Private label food brands are a $90 billion business accounting for 17.4 percent of retail food sales in the U.S., according to Nielsen Co. Over the past six years, while most food categories have been struggling, private labels have grown at a rate of 6 percent per year.
Most private label products continue to be sold under retailer brands but are produced by firms further up the supply chain. But these brands certainly are no longer confined to grocery stores. Walmart and Target have hugely increased their food sales, and much of their fare is under their store brands. "Drug store" chain Walgreen's renamed and expanded its offerings under the Nice! brand. Dollar and club stores offer new opportunities for growth.

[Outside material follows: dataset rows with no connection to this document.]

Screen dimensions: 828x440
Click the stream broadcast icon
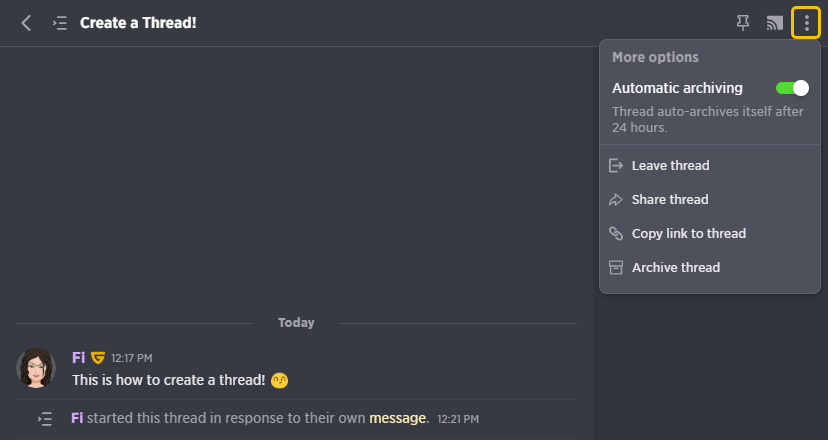tap(775, 23)
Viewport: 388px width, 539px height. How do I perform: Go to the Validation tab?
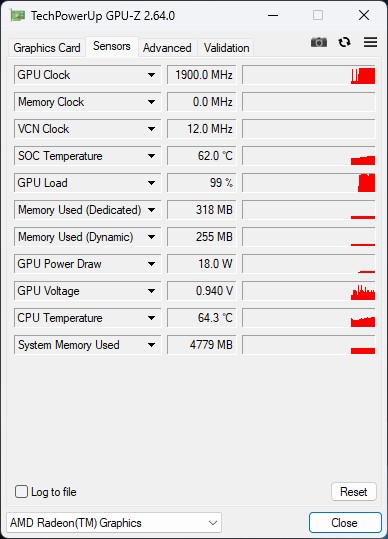click(226, 48)
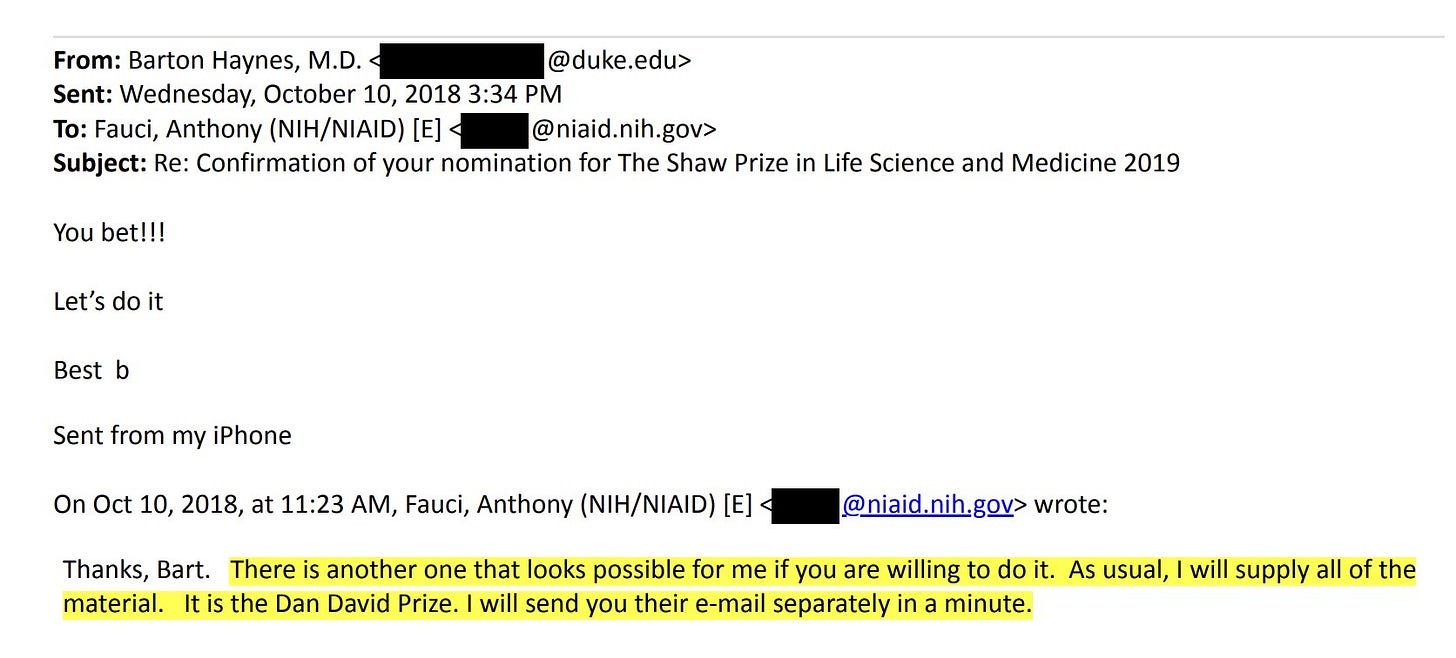Screen dimensions: 1456x658
Task: Select the sender name Barton Haynes, M.D.
Action: [x=245, y=61]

Much of the optimism is based on the U.S. catching up with Europe's love of private label brands. Over there, private label accounts for 24.2 percent of retail food sales -- almost 7 percentage points better market penetration than in the U.S. If private label brand penetration reached that level in the U.S., sales would increase by 39 percent to $125 billion.
Many private label companies and contract manufacturers – as well as branded products manufacturers with significant private label business -- are betting on precisely that.

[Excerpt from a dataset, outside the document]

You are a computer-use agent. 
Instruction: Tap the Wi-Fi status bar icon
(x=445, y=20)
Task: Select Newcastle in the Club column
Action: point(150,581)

As distinguished from a brand bearing the name of a manufacturer or producer, private label products are brands owned or sponsored by a retailer or supplier and made by a contract manufacturer. Since manufacturers' brands have large advertising expenditures built into their cost, a retailer with a private label program should be able to buy the same products, presumably at a lower cost, and sell them at a lower price and/or at a better profit margin.
With more control over pricing, retailers are able to advantageously display their own brands for maximum impact. A grocery store can quickly reduce the price of its own private label brand in order to meet or beat a competing store's price. Or it can create a special point-of-purchase display and/or give its brand dominant shelf space and create customer loyalty reward programs in order to boost sales. It is the retailer who designs the manufacturing, packaging and marketing of the products to build on the relationship between the products and the store's customer base.

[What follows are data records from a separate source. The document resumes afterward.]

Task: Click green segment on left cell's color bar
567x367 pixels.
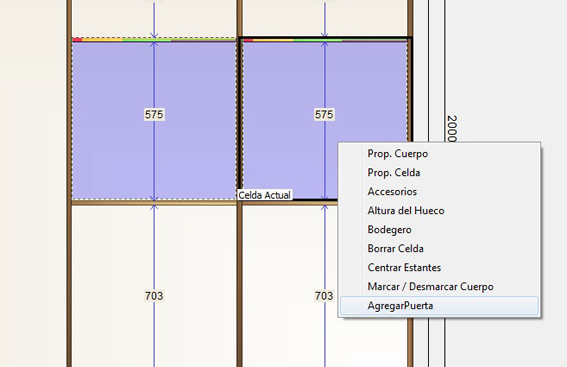Action: (x=147, y=40)
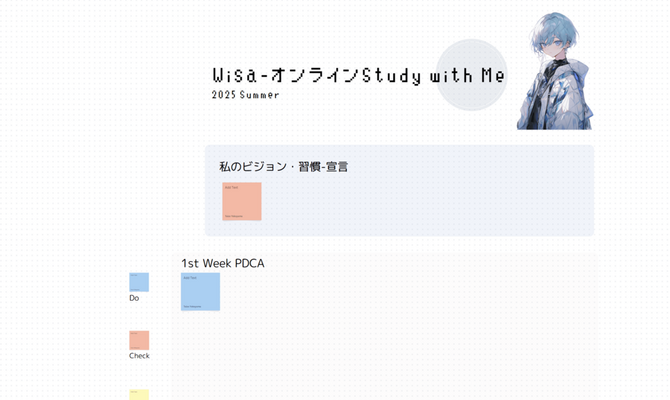Click the orange sticky note in the vision section
This screenshot has height=400, width=670.
coord(241,201)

Source: Corvus Blue LLC Report
Retail chains of all sizes develop and market store brands in various ways. They may create a whole line of products around a particular feature -- such as Safeway's O Organics and Eating Right offerings, Kroger's Private Selection or Albertsons Wild Harvest organic lines. Dominick's/Safeway has Lucerne, Target has Archer Farms, Loblaw has President's Choice – a trailblazer some decades ago -- and Trader Joe's carries a variety of authentic ethnic products that appeal to millennials and more adventurous consumers.
In other cases, a majority of the store brand items in a chain may carry the same name -- such as Costco's Kirkland, Whole Foods' 365 Everyday Value products, and Walmart's Great Value and Marketside. Indeed, Walmart has devised standards to determine what is healthy and a new label, bright green with the slogan Great for You, now appears on its healthier options.
Many consumers believe they are actually buying a national brand rather than a private label, according to Mintel Group. While part of this perception is certainly due to clever packaging and well-crafted brand-building strategies, some of the credit clearly goes to the name, such as Archer Farms or President's Choice.
Some store brands have been able to position themselves as premium brands by mimicking the shape, packaging and labeling of national brands … or by bettering their packaging … or by getting premium display treatment from retailers.
Where's the innovation?
New product innovation is primarily left to brand leaders, who have the technological know-how and resources to sustain both R&D and the introduction of new products into the marketplace.
The general consensus is that private labels can play many roles in the market, but not that of innovator, largely because retailers do not invest in marketing as their brand counterparts do. They take little risk in introducing new products, do not appear to promote innovative product concepts from their suppliers, and partially or fully cover the risk and the information asymmetry of new product introduction by brands using (slotting) fees.
"We want to be a 'fast follower,' " executives at TreeHouse Foods, a $2 billion private label manufacturer, told us when we named the company our Processor of the Year in 2010. Whenever a national brand unveils a product innovation, TreeHouse wants to be able to copy it quickly for its retailer customers.
Private label share in convenience products such as fresh ready-to-eat meals is usually well above 90 percent, according to the Private Label Manufacturers Association (www.plma.com) -- a consequence of freshness requirements and the comparative advantage over processors in the complexity of logistics.